> **AIM OF THE TASK**: In full and without deviation, reproduce the records that follow.

-----

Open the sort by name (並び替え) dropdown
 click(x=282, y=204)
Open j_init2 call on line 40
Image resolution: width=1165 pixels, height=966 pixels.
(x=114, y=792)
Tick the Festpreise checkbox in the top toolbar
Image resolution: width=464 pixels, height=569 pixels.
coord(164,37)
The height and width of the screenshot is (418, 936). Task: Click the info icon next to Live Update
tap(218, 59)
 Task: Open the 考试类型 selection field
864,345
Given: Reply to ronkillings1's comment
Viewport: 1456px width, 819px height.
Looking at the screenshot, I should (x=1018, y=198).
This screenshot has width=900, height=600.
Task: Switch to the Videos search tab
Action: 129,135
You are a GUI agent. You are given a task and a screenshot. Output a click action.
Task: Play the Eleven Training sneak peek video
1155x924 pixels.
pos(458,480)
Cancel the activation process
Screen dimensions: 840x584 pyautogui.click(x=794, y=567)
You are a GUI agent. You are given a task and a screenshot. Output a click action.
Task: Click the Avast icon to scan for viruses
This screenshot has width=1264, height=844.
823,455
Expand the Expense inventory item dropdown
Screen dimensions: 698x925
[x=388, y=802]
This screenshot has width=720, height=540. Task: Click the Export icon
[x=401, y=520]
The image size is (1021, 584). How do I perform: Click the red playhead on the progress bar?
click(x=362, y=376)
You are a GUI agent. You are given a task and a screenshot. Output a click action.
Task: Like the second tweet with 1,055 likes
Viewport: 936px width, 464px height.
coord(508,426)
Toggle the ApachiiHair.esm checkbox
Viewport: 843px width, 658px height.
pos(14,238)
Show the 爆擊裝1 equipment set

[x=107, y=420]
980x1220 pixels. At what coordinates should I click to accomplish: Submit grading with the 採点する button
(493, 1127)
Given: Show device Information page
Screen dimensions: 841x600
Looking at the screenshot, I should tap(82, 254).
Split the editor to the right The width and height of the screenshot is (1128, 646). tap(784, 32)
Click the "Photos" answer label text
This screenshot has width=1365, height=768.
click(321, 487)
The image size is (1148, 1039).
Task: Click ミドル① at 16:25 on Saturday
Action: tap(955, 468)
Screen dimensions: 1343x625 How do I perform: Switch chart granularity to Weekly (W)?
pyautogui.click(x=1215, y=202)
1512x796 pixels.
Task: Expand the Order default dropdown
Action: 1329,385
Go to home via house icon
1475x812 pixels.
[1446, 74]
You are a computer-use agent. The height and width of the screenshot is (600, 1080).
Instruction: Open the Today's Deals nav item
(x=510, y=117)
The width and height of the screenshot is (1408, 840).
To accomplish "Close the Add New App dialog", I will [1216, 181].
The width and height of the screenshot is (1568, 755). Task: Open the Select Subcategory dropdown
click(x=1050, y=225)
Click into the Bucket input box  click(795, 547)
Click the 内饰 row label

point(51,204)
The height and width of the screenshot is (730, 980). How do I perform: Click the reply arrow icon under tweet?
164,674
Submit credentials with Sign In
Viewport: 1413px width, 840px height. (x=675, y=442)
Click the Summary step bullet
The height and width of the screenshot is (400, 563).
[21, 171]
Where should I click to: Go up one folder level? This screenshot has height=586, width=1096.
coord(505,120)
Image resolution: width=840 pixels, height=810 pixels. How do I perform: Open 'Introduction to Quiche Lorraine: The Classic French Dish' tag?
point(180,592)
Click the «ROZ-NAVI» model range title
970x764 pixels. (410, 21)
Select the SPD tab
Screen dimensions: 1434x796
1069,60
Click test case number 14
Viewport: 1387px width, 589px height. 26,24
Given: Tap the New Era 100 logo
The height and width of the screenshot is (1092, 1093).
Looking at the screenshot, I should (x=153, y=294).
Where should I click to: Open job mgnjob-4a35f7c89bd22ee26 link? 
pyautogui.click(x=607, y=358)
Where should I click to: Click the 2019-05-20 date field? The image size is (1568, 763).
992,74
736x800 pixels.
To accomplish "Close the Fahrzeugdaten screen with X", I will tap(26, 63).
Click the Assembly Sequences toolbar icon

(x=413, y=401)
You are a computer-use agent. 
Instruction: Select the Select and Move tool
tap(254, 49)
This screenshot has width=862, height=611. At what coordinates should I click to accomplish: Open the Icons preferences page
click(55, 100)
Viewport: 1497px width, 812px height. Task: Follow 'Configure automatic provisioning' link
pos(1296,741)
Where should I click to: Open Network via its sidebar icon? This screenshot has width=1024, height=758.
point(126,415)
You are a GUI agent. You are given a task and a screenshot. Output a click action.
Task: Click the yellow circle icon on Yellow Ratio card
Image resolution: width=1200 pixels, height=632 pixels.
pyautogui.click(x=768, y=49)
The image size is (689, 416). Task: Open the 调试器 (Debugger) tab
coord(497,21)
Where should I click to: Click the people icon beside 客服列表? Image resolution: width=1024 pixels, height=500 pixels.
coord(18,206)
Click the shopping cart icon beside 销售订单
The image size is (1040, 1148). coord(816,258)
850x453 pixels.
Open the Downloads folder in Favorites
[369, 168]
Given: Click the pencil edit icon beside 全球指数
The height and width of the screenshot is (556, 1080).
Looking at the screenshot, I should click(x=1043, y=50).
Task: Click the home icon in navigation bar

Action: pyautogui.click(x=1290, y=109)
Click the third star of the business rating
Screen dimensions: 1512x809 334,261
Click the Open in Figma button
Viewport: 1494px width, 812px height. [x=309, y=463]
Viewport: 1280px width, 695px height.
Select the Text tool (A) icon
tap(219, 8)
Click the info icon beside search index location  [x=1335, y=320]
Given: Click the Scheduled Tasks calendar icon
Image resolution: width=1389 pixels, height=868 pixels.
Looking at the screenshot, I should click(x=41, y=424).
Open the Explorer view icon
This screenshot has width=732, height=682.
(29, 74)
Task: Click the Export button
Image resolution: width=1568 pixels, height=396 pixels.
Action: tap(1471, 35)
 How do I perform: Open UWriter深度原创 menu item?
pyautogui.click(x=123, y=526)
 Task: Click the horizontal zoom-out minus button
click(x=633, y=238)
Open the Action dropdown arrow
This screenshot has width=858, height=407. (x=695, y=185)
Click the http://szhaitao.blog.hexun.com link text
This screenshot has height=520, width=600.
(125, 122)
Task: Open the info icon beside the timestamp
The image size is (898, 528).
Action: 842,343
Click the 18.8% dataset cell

-----

> **RESPONSE TO THIS TASK**:
Open the sort by name (並び替え) dropdown
 click(x=282, y=204)
Open j_init2 call on line 40
Image resolution: width=1165 pixels, height=966 pixels.
(x=114, y=792)
Tick the Festpreise checkbox in the top toolbar
Image resolution: width=464 pixels, height=569 pixels.
coord(164,37)
The height and width of the screenshot is (418, 936). Task: Click the info icon next to Live Update
tap(218, 59)
 Task: Open the 考试类型 selection field
864,345
Given: Reply to ronkillings1's comment
Viewport: 1456px width, 819px height.
Looking at the screenshot, I should (x=1018, y=198).
This screenshot has width=900, height=600.
Task: Switch to the Videos search tab
Action: 129,135
You are a GUI agent. You are given a task and a screenshot. Output a click action.
Task: Play the Eleven Training sneak peek video
1155x924 pixels.
pos(458,480)
Cancel the activation process
Screen dimensions: 840x584 pyautogui.click(x=794, y=567)
You are a GUI agent. You are given a task and a screenshot. Output a click action.
Task: Click the Avast icon to scan for viruses
This screenshot has width=1264, height=844.
823,455
Expand the Expense inventory item dropdown
Screen dimensions: 698x925
[x=388, y=802]
This screenshot has width=720, height=540. Task: Click the Export icon
[x=401, y=520]
The image size is (1021, 584). How do I perform: Click the red playhead on the progress bar?
click(x=362, y=376)
You are a GUI agent. You are given a task and a screenshot. Output a click action.
Task: Like the second tweet with 1,055 likes
Viewport: 936px width, 464px height.
coord(508,426)
Toggle the ApachiiHair.esm checkbox
Viewport: 843px width, 658px height.
pos(14,238)
Show the 爆擊裝1 equipment set

[x=107, y=420]
980x1220 pixels. At what coordinates should I click to accomplish: Submit grading with the 採点する button
(493, 1127)
Given: Show device Information page
Screen dimensions: 841x600
Looking at the screenshot, I should tap(82, 254).
Split the editor to the right The width and height of the screenshot is (1128, 646). tap(784, 32)
Click the "Photos" answer label text
This screenshot has width=1365, height=768.
click(321, 487)
The image size is (1148, 1039).
Task: Click ミドル① at 16:25 on Saturday
Action: tap(955, 468)
Screen dimensions: 1343x625 How do I perform: Switch chart granularity to Weekly (W)?
pyautogui.click(x=1215, y=202)
1512x796 pixels.
Task: Expand the Order default dropdown
Action: 1329,385
Go to home via house icon
1475x812 pixels.
[1446, 74]
You are a computer-use agent. The height and width of the screenshot is (600, 1080).
Instruction: Open the Today's Deals nav item
(x=510, y=117)
The width and height of the screenshot is (1408, 840).
To accomplish "Close the Add New App dialog", I will [1216, 181].
The width and height of the screenshot is (1568, 755). Task: Open the Select Subcategory dropdown
click(x=1050, y=225)
Click into the Bucket input box  click(795, 547)
Click the 内饰 row label

point(51,204)
The height and width of the screenshot is (730, 980). How do I perform: Click the reply arrow icon under tweet?
164,674
Submit credentials with Sign In
Viewport: 1413px width, 840px height. (x=675, y=442)
Click the Summary step bullet
The height and width of the screenshot is (400, 563).
[21, 171]
Where should I click to: Go up one folder level? This screenshot has height=586, width=1096.
coord(505,120)
Image resolution: width=840 pixels, height=810 pixels. How do I perform: Open 'Introduction to Quiche Lorraine: The Classic French Dish' tag?
point(180,592)
Click the «ROZ-NAVI» model range title
970x764 pixels. (410, 21)
Select the SPD tab
Screen dimensions: 1434x796
1069,60
Click test case number 14
Viewport: 1387px width, 589px height. 26,24
Given: Tap the New Era 100 logo
The height and width of the screenshot is (1092, 1093).
Looking at the screenshot, I should (x=153, y=294).
Where should I click to: Open job mgnjob-4a35f7c89bd22ee26 link? 
pyautogui.click(x=607, y=358)
Where should I click to: Click the 2019-05-20 date field? The image size is (1568, 763).
992,74
736x800 pixels.
To accomplish "Close the Fahrzeugdaten screen with X", I will tap(26, 63).
Click the Assembly Sequences toolbar icon

(x=413, y=401)
You are a computer-use agent. 
Instruction: Select the Select and Move tool
tap(254, 49)
This screenshot has width=862, height=611. At what coordinates should I click to accomplish: Open the Icons preferences page
click(55, 100)
Viewport: 1497px width, 812px height. Task: Follow 'Configure automatic provisioning' link
pos(1296,741)
Where should I click to: Open Network via its sidebar icon? This screenshot has width=1024, height=758.
point(126,415)
You are a GUI agent. You are given a task and a screenshot. Output a click action.
Task: Click the yellow circle icon on Yellow Ratio card
Image resolution: width=1200 pixels, height=632 pixels.
pyautogui.click(x=768, y=49)
The image size is (689, 416). Task: Open the 调试器 (Debugger) tab
coord(497,21)
Where should I click to: Click the people icon beside 客服列表? Image resolution: width=1024 pixels, height=500 pixels.
coord(18,206)
Click the shopping cart icon beside 销售订单
The image size is (1040, 1148). coord(816,258)
850x453 pixels.
Open the Downloads folder in Favorites
[369, 168]
Given: Click the pencil edit icon beside 全球指数
The height and width of the screenshot is (556, 1080).
Looking at the screenshot, I should click(x=1043, y=50).
Task: Click the home icon in navigation bar

Action: pyautogui.click(x=1290, y=109)
Click the third star of the business rating
Screen dimensions: 1512x809 334,261
Click the Open in Figma button
Viewport: 1494px width, 812px height. [x=309, y=463]
Viewport: 1280px width, 695px height.
Select the Text tool (A) icon
tap(219, 8)
Click the info icon beside search index location  [x=1335, y=320]
Given: Click the Scheduled Tasks calendar icon
Image resolution: width=1389 pixels, height=868 pixels.
Looking at the screenshot, I should click(x=41, y=424).
Open the Explorer view icon
This screenshot has width=732, height=682.
(29, 74)
Task: Click the Export button
Image resolution: width=1568 pixels, height=396 pixels.
Action: tap(1471, 35)
 How do I perform: Open UWriter深度原创 menu item?
pyautogui.click(x=123, y=526)
 Task: Click the horizontal zoom-out minus button
click(x=633, y=238)
Open the Action dropdown arrow
This screenshot has width=858, height=407. (x=695, y=185)
Click the http://szhaitao.blog.hexun.com link text
This screenshot has height=520, width=600.
(125, 122)
Task: Open the info icon beside the timestamp
The image size is (898, 528).
Action: 842,343
Click the 18.8% dataset cell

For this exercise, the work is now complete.